By: Staff Writer
December 6, 2024
The Bahamian parliament was forced to suspend on Wednesday as it’s the Deputy Leader for the Opposition Party threw the ceremonial mace out of the window in protest against the Speaker of the House not allowing them time to speak on the controversial resignation of the Commission of Police amid a drug indictment of several high-ranking law enforcement officials in the US.
Parliament member Shanendon Cartwright, frustrated after Speaker Patricia Deveaux did not let him speak, was seen rushing up where she was seated, grabbing the parliamentary mace, a heavy ceremonial staff, off the bench, and then tossing it out a nearby window.

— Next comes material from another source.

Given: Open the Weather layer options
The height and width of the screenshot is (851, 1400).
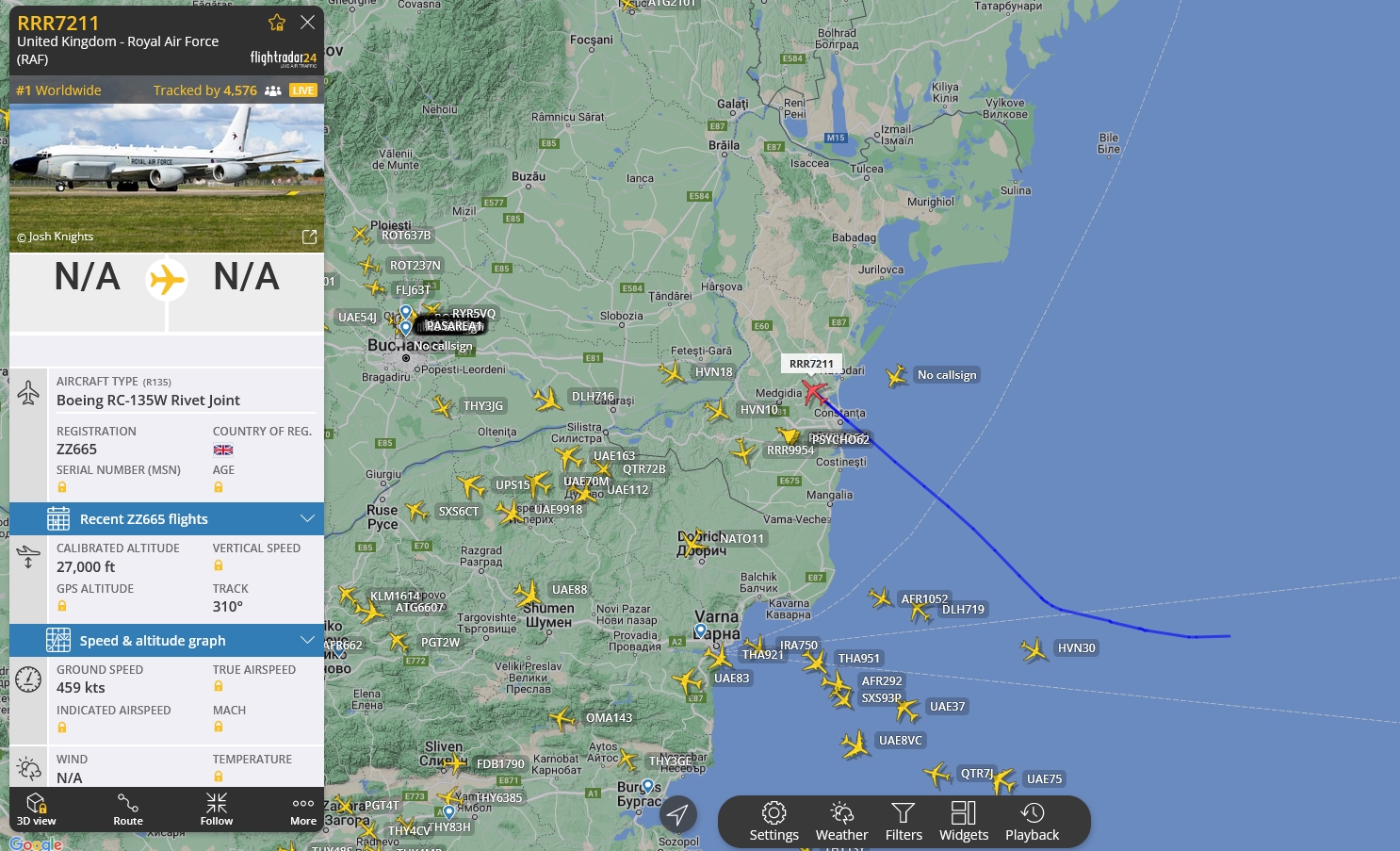Looking at the screenshot, I should click(x=841, y=822).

Cartwright and his opposition members were upset that they were not allowing them to speak on the recent resignation of the country’s Commissioner of Police amid a drug scandal that has hit the Royal Bahamas Police Force.
The exchange escalated quickly after Opposition Leader, Michael Pintard, was speaking on his feet without an acknowledgement from Speaker Deveaux, which then led to Deveaux recognizing Leader of Government Business, Wayne Munroe, and leading to Cartwright to leave his seat and grab the mace and throw it out of the window.
“Get him!” Deveaux then yelled, with the incident recorded on a government broadcast.
He, alongside several ally lawmakers, were forced out of the building by police.
The move harks back to 1965, when the leader of the opposition threw the mace out of a window in a push for political change, an event that became known as “Black Tuesday.”
Police officers and Deputy House Speaker Sylvanus Petty tried to restrain Cartwright, but in the ensuing scuffle, Petty was struck on the head, reportedly suffering a concussion that required hospitalization.
After the Speaker ordered Cartwright’s removal, opposition MPs linked arms to block police intervention. Officers dragged the disheveled MPs, including Pintard, Kwasi Thompson, Adrian Gibson, and Adrian White, out of the chamber and took them outside.
Speaker Deveaux described the incident as a “dark day” for Bahamian politics.
“For the first time in my life when I took the oath of office, I felt challenged and I was in fear for my life,” she said when proceedings resumed. “I will review the tapes, and I will apprise the country later of my findings, but during today’s event, I was assaulted, I was hit, thank God for a glass of water in front of me. The honourable deputy speaker was given a blow to the head and has to go to hospital. And we have a police officer with terrible damage to his leg.”
Prime Minister Philip Davis later told reporters the FNM’s conduct was a “terrible display.”